What came first, Colson Whitehead says, was an idea to consider the Underground Railroad as a literal metaphor, to write a novel about black people who escaped slave plantations by literally riding on hidden trains.
In imagining such an underground railroad, Whitehead heeded the advice he often gives his writing students: Write the book that scares you.
Whitehead will read from and discuss his acclaimed and groundbreaking novel, “The Underground Railroad,” in Salt Lake City next week in three events, including one Thursday evening at the Salt Lake City Main Library auditorium.
The idea for the book struck him around 2000, after finishing his novel “John Henry Days,” a comic investigation of manhood pegged on the story of a freelance writer attending a festival for the launch of a postal stamp for the black folk hero.
Whitehead said he knew such a novel would take in-depth research. At the time, the 48-year-old said he didn’t think he had the maturity or the craft to pull off such an audacious idea.
Several books later, after publishing his jokey, down-on-his-luck memoir, 2014’s “The Noble Hustle: Poker, Beef Jerky, and Death,” Whitehead returned to the idea of his slavery novel. He began his research by reading 19th-century slave narratives and Works Progress Administration oral histories from the 1930s.
“The Underground Railroad,” his seventh book, won the 2016 National Book Award for Fiction and the 2017 Pulitzer Prize for Fiction. In a New York Times review, Juan Gabriel Vasquez called the novel “carefully built and stunningly daring; it is also, both in expected and unexpected ways, dense, substantial and important.”
More than a year and a half after its publication, Whitehead said he’s still surprised and pleased at its reception. That attention has translated to him generally being in a much better mood, he said with a laugh during a recent phone interview.
He hasn’t visited Utah on previous book tours, although he has fond memories of accompanying a filmmaker friend to the Sundance Film Festival in the early 2000s.
What propelled the writing of “The Underground Railroad” was its point-of-view character, Cora, a teenage runaway. She risks her life as she escapes from a Georgia cotton plantation, just as her mother had years earlier.
“Her idea of her mother’s abandonment shapes so much of her psychology, shapes her idea of what her freedom will be, shapes her hopes of what she’ll find in the north,” Whitehead says.
In a journey that recalls a twisted “Gulliver’s Travels,” she and other escapees experience different varieties of evil in each state along the way. No matter how harrowing the events, even as she is pursued by a vicious bounty hunter, “the narrator never breaks character,” Whitehead says.
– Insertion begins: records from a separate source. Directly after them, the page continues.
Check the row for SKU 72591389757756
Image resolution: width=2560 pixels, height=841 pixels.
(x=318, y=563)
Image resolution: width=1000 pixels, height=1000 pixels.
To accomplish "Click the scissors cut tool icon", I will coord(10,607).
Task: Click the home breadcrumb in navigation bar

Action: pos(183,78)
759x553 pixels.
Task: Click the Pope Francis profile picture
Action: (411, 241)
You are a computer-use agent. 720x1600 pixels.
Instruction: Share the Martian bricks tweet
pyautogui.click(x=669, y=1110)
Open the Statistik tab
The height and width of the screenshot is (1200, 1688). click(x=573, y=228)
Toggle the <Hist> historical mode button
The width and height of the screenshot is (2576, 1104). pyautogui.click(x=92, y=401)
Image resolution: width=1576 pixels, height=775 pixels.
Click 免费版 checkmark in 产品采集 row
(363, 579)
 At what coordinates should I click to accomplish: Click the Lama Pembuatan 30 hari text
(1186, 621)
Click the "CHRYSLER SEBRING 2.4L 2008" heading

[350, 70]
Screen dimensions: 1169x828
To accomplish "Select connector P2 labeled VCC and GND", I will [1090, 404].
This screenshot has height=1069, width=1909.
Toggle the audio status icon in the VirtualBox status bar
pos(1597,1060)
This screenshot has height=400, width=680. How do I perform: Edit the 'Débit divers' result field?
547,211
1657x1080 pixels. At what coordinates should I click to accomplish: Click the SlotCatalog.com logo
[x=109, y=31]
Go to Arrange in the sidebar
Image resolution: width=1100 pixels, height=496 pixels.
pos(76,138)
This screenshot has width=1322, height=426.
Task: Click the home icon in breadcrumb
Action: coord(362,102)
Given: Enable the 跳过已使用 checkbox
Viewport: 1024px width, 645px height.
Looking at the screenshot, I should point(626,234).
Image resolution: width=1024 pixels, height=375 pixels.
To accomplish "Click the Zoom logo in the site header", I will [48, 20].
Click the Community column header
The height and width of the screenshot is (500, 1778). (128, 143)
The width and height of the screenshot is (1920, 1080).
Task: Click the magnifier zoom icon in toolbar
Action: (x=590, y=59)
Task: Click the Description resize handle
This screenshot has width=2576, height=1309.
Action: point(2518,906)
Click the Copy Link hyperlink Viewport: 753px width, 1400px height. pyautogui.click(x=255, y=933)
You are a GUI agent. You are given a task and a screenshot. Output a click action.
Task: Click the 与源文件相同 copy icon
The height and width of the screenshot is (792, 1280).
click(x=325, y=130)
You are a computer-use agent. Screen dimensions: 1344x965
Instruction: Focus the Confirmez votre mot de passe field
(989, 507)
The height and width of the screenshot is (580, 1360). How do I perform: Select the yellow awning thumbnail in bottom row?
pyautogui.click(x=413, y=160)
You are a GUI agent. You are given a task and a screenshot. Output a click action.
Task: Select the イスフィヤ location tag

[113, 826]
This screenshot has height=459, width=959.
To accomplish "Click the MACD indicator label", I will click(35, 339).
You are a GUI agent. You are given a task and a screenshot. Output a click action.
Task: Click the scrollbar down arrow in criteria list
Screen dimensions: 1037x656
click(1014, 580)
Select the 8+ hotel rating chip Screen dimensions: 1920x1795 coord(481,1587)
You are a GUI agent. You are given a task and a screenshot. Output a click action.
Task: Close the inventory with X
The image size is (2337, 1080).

That matter-of-fact tone — which Whitehead says was inspired by rereading Gabriel García Márquez’s “100 Years of Solitude” — makes it easier for readers to emotionally identify with her, despite the story’s painful subject matter. Whitehead said he wanted the novel’s tone to reflect the slave narratives he had read, where horrible things were recounted in a straightforward manner.
It’s the novel’s blend of realism and fabulism, anchored by how skillfully Whitehead grafts disparate events onto the timeline of an 1850 story, that brings to life the reality of slavery. Its unusual fictional approach unfolds a story that seems truer than what’s typically labeled “historical fiction.”
“There is Whiteheadian weirdness,” writes New York Times culture writer Jennifer Schuessler, “hints of strange eugenics experiments; Friday night lynchings staged like vaudeville shows; and a kitschy ‘living history’ museum, where Cora re-enacts a sugarcoated version of plantation life — but it creeps in slowly, with a subtlety that may send some readers to Google to check their memories of high school history.”
Whitehead conjures the ghosts of slavery, but the novel “also has these amazing leaps of imagination that help us think about slavery not just in the past, but in the present,” poet and friend Kevin Young told The New York Times last year.
The book is important in its difficulty, and reading it offers “the biggest punch to the gut,” says Becci Dean, an associate librarian who led a discussion of the novel at Salt Lake City’s Sweet branch. “If I could, I would make everyone read it,” she said, as a springboard to the kind of messy, painful conversations about race that Americans often avoid.
To Dean, the novel ends on a hopeful note: Cora is in St. Louis, heading west. “She is ultimately going to be successful at staying free,” Dean says.
The writer’s visit is sponsored by the citywide Hivemind book club, Utah Humanities and United We Read, a joint initiative of the Salt Lake County public library system.
Q&A and discussion • Thursday, March 15, noon at the Salt Lake City Main Library, 210 E. 400 South.
Reading and book signing • Thursday, March 15, 7 p.m. at the Main Library auditorium. Doors open at 6:15 p.m. The event is free, but space is limited.
Q&A and discussion • Friday, March 16, noon at the Finch Lane Gallery, 54 Finch Lane, Salt Lake City.
Clarification: An earlier version of this story misstated the time of the Friday, March 16 event. It will take place at noon at Finch Lane Gallery. 54 Finch Lane, Salt Lake City.